:: Dataset content ::
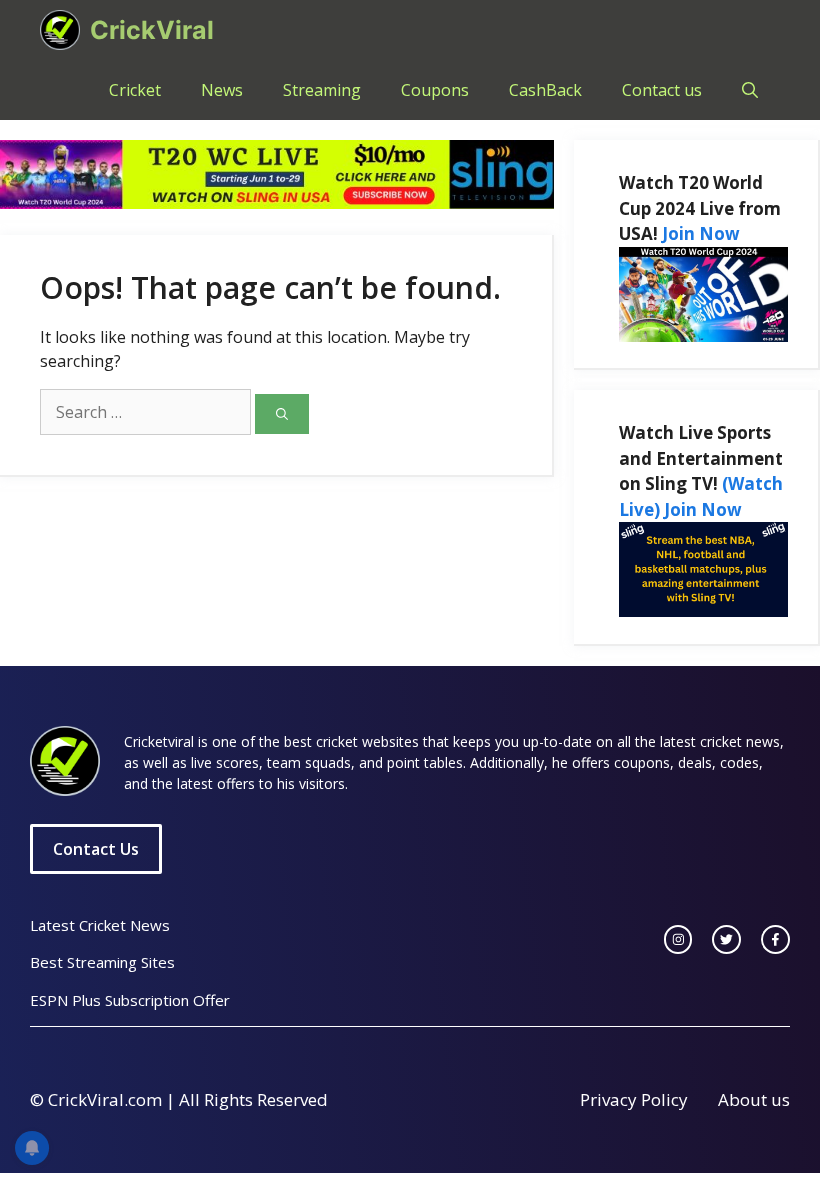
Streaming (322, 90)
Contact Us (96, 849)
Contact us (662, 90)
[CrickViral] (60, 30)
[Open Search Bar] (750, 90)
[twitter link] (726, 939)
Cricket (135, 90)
...
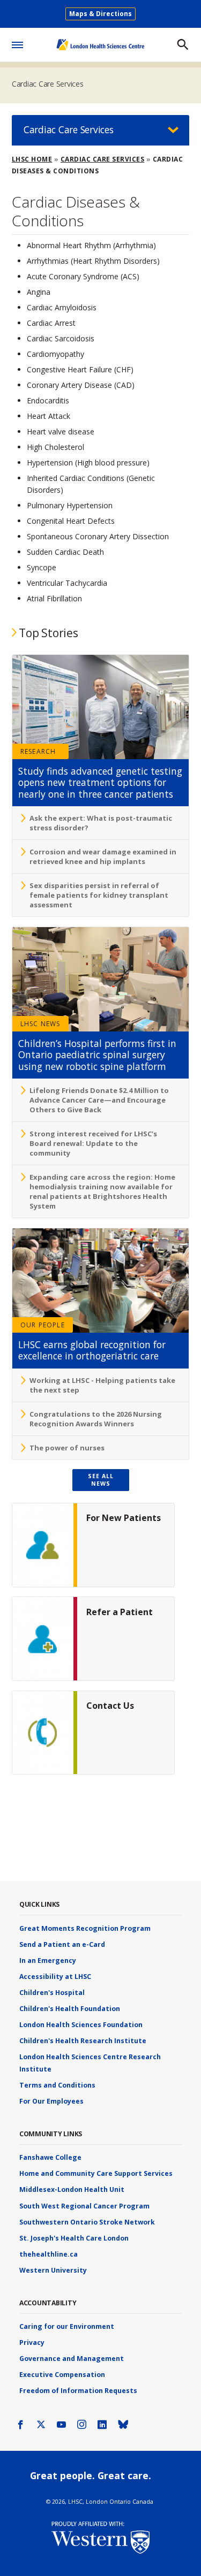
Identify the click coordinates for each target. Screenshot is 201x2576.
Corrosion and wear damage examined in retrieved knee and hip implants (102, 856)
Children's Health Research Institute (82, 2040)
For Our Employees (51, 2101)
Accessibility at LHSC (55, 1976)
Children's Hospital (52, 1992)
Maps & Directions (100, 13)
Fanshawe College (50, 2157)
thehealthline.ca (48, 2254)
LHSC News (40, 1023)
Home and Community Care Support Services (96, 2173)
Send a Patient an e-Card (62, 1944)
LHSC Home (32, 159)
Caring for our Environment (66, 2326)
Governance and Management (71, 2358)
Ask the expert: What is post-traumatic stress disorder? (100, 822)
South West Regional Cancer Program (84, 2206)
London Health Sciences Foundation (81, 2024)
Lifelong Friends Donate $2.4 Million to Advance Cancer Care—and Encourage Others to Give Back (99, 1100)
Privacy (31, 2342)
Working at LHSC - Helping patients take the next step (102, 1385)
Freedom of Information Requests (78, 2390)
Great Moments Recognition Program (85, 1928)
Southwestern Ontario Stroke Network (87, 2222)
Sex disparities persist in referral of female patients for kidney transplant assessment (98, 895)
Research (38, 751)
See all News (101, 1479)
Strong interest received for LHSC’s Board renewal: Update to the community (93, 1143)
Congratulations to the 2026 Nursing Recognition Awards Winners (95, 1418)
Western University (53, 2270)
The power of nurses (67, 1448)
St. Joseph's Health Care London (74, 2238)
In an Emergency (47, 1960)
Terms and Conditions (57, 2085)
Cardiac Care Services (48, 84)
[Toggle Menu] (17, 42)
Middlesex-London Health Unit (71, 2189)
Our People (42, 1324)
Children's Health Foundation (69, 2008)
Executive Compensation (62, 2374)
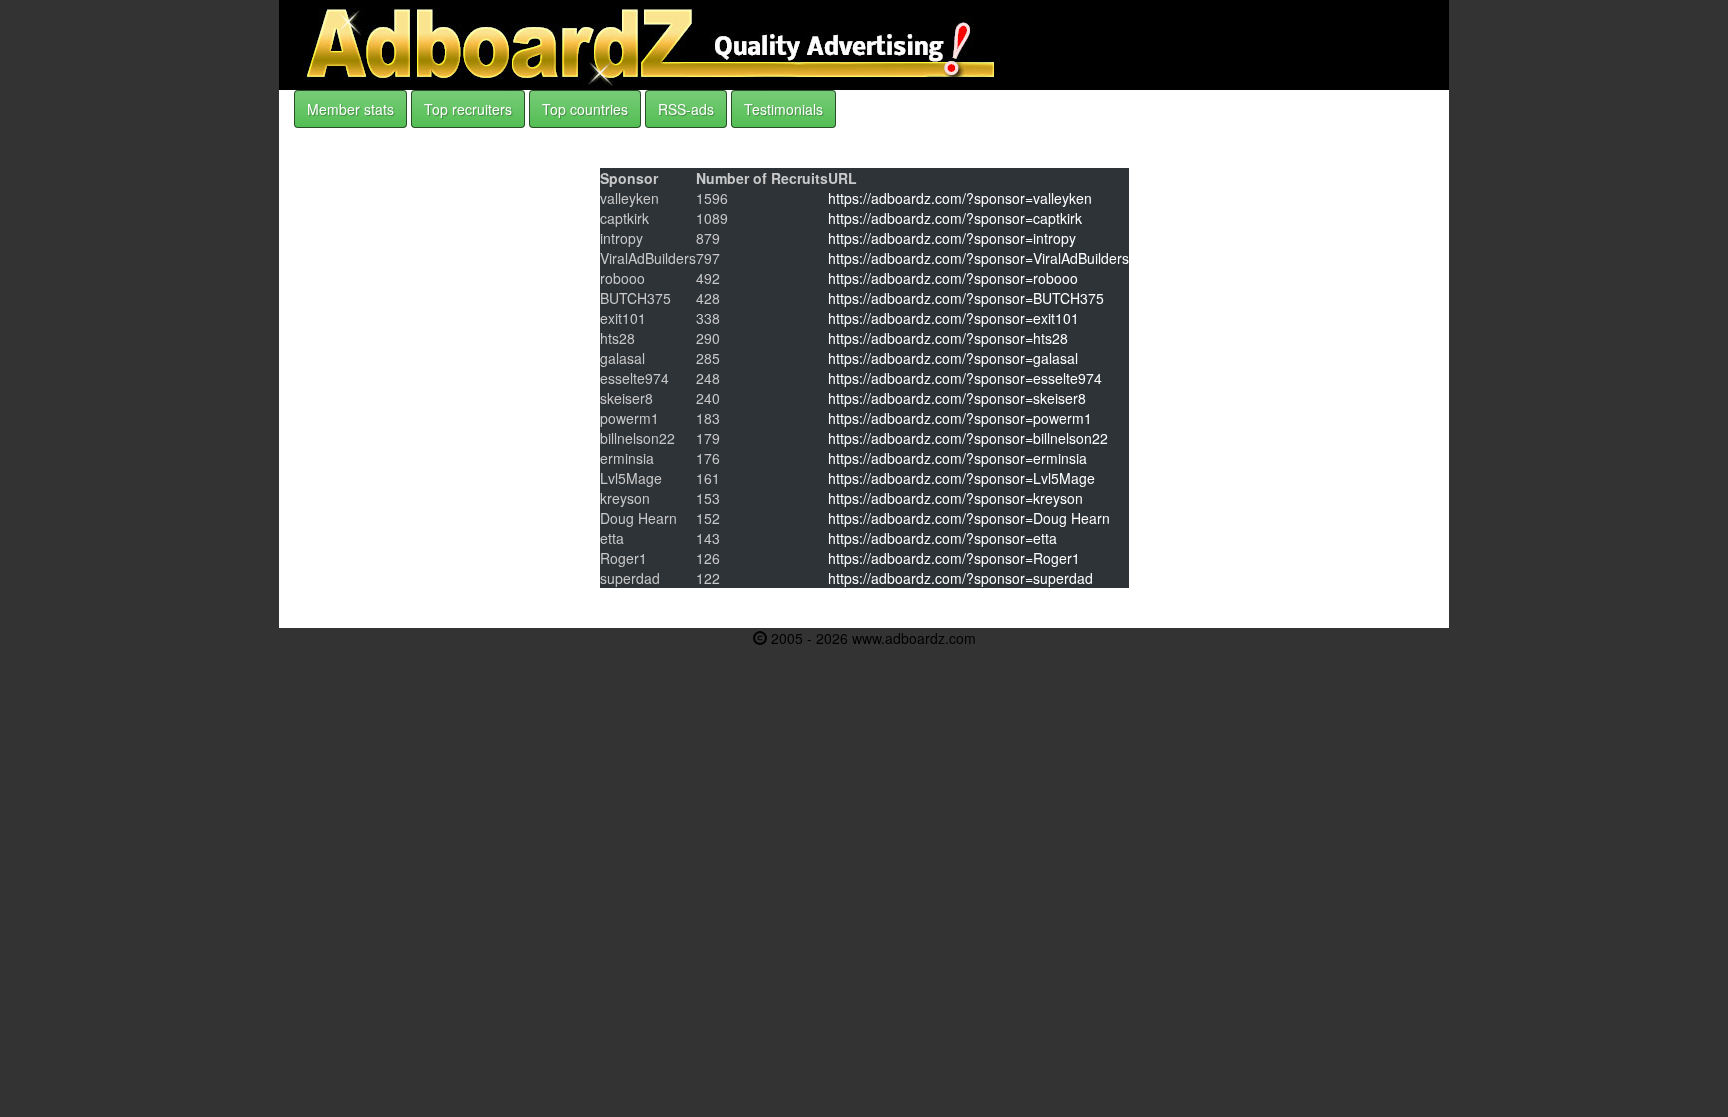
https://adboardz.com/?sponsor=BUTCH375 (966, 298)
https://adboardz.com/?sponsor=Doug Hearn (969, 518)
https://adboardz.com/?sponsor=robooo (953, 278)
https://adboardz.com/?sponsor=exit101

:: What is required ::
Return exactly the stretch above whose first line contains "Western University (53, 2270)" and whose last line contains "https://adboardz.com/?sponsor=exit101", and nothing outside it. The pictures should not appear.

:: Exercise result ::
Western University (53, 2270)
The power of nurses (67, 1448)
St. Joseph's Health Care London (74, 2238)
In an Emergency (47, 1960)
Terms and Conditions (57, 2085)
Cardiac Care Services (48, 84)
[Toggle Menu] (17, 42)
Middlesex-London Health Unit (71, 2189)
Our People (42, 1324)
Children's Health Foundation (69, 2008)
Executive Compensation (62, 2374)
https://adboardz.com/?sponsor=BUTCH375 (966, 298)
https://adboardz.com/?sponsor=Doug Hearn (969, 518)
https://adboardz.com/?sponsor=robooo (953, 278)
https://adboardz.com/?sponsor=exit101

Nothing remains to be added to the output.